The Outages section has always been of lower quality than the rest of the newsletter. I have no scientific process for choosing which Outages make the cut — mostly it’s just whatever shows up in my Google search alerts and seems “important”, minus a few arbitrary categories that don’t seem particularly interesting like telecoms and games. I do only a cursory review of the outage-related news articles I link to, and often they’re on poor-quality sites with a ton of intrusive ads. Gathering the list of Outages has begun taking more and more of my time, and I’d much rather spend that effort on curating quality content, so that’s what I’m going to do going forward.

A message from our sponsor, Rootly:

Manage incidents directly from Slack with Rootly 🚒.

Rootly automates manual tasks like creating an incident channel, Jira ticket and Zoom rooms, inviting responders, creating statuspage updates, postmortem timelines and more. Want to see why companies like Canva and Grammarly love us?:

https://rootly.com/demo/

Every one of these 10 items is enough reason to read this article! This makes me want to go investigate some incidents right now.

  Fischer Jemison — Jeli

Slack shares with us in great detail why they use circuit breakers and how they rolled them out.

  Frank Chen — Slack

My favorite part of this one is the section on expectations.
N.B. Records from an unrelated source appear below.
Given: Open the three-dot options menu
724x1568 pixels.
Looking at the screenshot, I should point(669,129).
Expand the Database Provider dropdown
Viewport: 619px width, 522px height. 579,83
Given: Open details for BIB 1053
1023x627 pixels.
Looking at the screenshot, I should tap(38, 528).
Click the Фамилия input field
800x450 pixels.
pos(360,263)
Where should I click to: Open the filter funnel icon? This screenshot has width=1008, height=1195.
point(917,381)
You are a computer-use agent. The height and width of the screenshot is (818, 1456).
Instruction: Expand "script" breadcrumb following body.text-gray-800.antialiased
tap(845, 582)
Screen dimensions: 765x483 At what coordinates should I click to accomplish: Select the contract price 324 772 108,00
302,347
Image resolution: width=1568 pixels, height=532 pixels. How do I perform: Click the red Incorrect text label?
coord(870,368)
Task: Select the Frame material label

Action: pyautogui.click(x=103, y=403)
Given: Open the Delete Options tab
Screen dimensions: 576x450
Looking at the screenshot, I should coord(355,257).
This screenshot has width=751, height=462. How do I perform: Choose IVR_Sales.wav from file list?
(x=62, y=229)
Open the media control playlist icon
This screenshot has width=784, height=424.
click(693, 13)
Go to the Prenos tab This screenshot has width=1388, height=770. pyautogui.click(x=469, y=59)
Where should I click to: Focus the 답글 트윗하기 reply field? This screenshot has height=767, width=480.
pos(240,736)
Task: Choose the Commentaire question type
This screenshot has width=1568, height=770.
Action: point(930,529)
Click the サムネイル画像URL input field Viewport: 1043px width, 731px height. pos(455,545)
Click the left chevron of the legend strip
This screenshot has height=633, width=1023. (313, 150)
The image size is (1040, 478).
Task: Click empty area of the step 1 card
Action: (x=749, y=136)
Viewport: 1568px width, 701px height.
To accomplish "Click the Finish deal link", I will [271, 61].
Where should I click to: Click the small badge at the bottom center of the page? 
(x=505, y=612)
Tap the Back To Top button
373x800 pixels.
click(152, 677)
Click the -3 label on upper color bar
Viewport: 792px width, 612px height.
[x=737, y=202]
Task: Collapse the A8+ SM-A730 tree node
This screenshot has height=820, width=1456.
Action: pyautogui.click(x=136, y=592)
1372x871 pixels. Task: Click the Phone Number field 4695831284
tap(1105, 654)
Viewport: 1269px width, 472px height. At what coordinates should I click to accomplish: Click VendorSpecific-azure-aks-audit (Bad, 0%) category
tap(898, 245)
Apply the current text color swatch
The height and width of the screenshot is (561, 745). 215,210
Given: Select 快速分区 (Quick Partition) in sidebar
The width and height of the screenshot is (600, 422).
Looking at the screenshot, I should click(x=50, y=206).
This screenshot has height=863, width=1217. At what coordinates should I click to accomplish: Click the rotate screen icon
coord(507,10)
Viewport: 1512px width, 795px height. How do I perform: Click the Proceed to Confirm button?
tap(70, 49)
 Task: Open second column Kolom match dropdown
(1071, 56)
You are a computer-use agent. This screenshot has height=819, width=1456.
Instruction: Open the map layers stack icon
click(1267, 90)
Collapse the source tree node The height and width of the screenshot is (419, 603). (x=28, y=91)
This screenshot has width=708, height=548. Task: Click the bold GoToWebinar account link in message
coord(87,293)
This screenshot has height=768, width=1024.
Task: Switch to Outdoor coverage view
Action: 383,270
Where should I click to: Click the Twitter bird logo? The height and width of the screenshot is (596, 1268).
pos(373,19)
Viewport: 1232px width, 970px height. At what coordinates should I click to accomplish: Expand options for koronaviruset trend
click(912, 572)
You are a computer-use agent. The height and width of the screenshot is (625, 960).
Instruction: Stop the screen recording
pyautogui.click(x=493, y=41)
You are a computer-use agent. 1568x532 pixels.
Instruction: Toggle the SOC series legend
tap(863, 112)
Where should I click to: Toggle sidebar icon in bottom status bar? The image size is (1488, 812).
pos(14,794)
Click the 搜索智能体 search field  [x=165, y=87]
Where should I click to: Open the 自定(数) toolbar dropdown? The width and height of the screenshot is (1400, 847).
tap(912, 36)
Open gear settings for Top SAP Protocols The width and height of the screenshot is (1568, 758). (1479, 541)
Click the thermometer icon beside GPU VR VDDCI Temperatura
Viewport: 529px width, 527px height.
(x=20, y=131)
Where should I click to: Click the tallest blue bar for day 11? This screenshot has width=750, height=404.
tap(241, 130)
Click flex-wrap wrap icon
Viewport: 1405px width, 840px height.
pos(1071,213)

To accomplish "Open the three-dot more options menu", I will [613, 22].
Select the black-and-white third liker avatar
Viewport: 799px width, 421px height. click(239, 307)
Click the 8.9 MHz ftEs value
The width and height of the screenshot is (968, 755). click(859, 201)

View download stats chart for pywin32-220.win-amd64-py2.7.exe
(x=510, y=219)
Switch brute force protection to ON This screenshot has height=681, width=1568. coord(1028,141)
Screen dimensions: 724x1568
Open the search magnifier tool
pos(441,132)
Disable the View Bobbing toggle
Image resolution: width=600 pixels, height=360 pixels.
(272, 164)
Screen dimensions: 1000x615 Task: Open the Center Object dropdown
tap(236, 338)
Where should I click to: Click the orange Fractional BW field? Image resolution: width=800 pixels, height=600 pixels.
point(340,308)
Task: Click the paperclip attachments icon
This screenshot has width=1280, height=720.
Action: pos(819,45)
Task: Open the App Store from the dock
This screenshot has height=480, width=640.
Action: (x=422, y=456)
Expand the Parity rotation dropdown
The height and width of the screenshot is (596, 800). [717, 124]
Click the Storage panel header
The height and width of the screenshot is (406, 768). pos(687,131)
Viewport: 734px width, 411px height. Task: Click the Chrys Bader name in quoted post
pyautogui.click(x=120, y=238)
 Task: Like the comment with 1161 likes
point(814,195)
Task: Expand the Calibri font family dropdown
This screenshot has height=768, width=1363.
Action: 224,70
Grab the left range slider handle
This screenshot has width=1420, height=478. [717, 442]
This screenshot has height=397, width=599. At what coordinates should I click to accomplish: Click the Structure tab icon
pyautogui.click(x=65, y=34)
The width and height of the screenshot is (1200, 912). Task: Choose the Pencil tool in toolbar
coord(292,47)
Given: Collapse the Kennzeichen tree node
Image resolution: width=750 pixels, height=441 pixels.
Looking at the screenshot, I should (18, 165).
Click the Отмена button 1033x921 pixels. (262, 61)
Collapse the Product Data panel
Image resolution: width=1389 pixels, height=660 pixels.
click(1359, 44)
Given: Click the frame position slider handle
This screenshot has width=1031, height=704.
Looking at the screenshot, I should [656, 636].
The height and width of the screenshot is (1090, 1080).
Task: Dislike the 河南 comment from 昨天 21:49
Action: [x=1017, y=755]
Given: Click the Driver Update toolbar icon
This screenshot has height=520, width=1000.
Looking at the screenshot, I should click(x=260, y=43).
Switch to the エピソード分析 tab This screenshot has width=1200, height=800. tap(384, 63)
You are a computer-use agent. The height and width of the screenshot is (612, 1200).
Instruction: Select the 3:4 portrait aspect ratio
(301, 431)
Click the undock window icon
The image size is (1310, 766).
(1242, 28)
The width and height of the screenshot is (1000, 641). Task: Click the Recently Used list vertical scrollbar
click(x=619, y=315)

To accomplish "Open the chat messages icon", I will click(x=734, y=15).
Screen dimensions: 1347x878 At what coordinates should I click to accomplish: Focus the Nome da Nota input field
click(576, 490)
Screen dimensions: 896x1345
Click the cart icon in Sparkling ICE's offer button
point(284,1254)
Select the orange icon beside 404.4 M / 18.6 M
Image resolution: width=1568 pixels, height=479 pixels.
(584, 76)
We need to socialize this to help reduce the pressure on folks going on call for the first time.

  Prakya Vasudevan — Squadcast

Status pages are marketing material. Prove me wrong.

  Ellen Steinke — Metrist

incidents have unusually high information density compared with day-to-day work, and they enable you to piggy-back on the experience of others

  Lisa Karlin Curtis — incident.io

These folks realized that they had two different use cases for the same data, real-time transactions and batch processing. Rather than try to find one DB that could support both, they fork two copies of the data.

  Xi Chen and Siliang Cao — Grab

It’s all about gathering enough information that you can ask new questions when something goes wrong, rather than being stuck with only answers to the questions you thought to ask in advance.

  Charity Majors

They needed the speed of local ephemeral SSDs but the reliability of network-based persistent disks. The solution: a linux MD option to mirror but prefer to read from the local disks. Neat!

  Glen Oakley — Discord

OS upgrades can be risky. LinkedIn developed a system to unify OS upgrade procedures and make them much less risky.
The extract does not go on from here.